We’ve reached a moment where a parent has to choose between getting their child help and protecting their child from their own government.

And the cruelty of it is that the choice itself does damage. Early intervention is one of the most well-supported things we have. The earlier a kid gets support, the better the outcomes tend to be. Every appointment a frightened parent cancels is a window closing a little. The fear doesn’t just sit in someone’s chest. It shows up in a kid who waited and didn’t get seen.

This is what a chilling effect actually looks like in real life. It isn’t dramatic. It’s a parent quietly deciding not to mention something to the pediatrician. It’s skipping the evaluation. It’s a family that stops trusting the one system that was supposed to help them, because they can’t shake the feeling that anything written down might be used against their child later. Trust like that takes years to build and minutes to break.

That is not okay. That will never be okay.

And I’m tired of hearing it won’t happen. I’ve been saying this was coming for a while, and the answer was always the same. “You’re overreacting. It won’t happen.”

It’s happening. Today. In the reporting. With dollar figures and timelines attached.

I’m also tired of watching people bend themselves into knots to defend it. If you’re defending this, then answer the question. Why do they need our kids’ names? If you can’t, stop defending it and start asking too.

What You Can Do Today

Call your governor.

Call your state health department.

Call your state representatives.

Tell them your medical records, and your child’s medical records, are not to be handed to HHS. Be specific. Be polite. Be relentless.

If you don’t know what to say, here’s a script you can read word for word:

“Hi, my name is ___ and I’m a constituent in ___. I’m calling because I do not consent to my family’s medical records being shared with HHS through our state health information exchange. I’m asking you to oppose any agreement that gives the federal government access to identifiable patient data. Can you tell me where my representative stands on this?”

That’s it. Sixty seconds. You don’t have to be an expert. You don’t have to win a debate. You just have to be one more name on the list of people who called and said no.

A few things that make the calls land harder. Call the local district office, not just D.C. — the lines are shorter and the staff actually log what constituents say. Give them your zip code so they know you vote where it counts. Ask for a written response; it forces a position on the record. And if you get a voicemail, leave the message anyway. They count those too.

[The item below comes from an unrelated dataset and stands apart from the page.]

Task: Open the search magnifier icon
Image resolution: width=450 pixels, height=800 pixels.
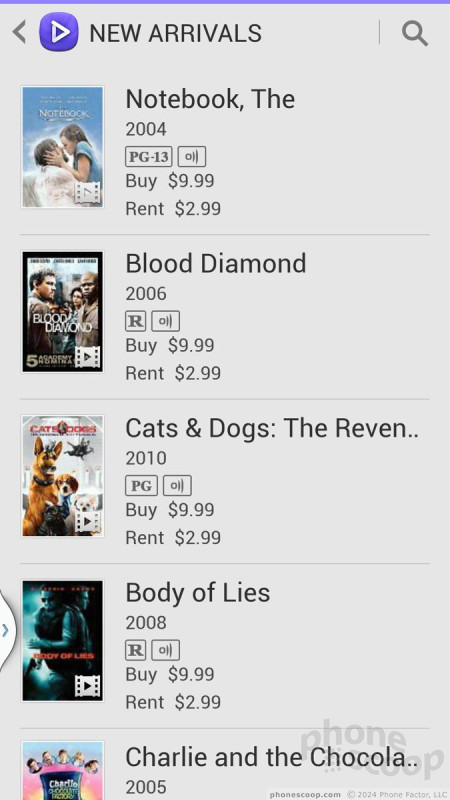Action: tap(414, 33)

One call matters more than a hundred angry posts. Posts vanish. A logged constituent call sits in a file a staffer reads to the boss.

Pay attention to who is allowing this. Register to vote if you haven’t. Then vote like your family’s privacy depends on it, because right now it does.

A Registry by Any Other Name

Our kids are not a fishing expedition. They are not political pawns. A registry by any other name is still a registry.

And your family’s private records are not theirs to take.

Sources

KFF Health News and CNN. “RFK Jr. Seeks To Peek at Americans’ Medical Records for Clues on Autism and Vaccines.” By Amanda Seitz and Darius Tahir. June 4, 2026.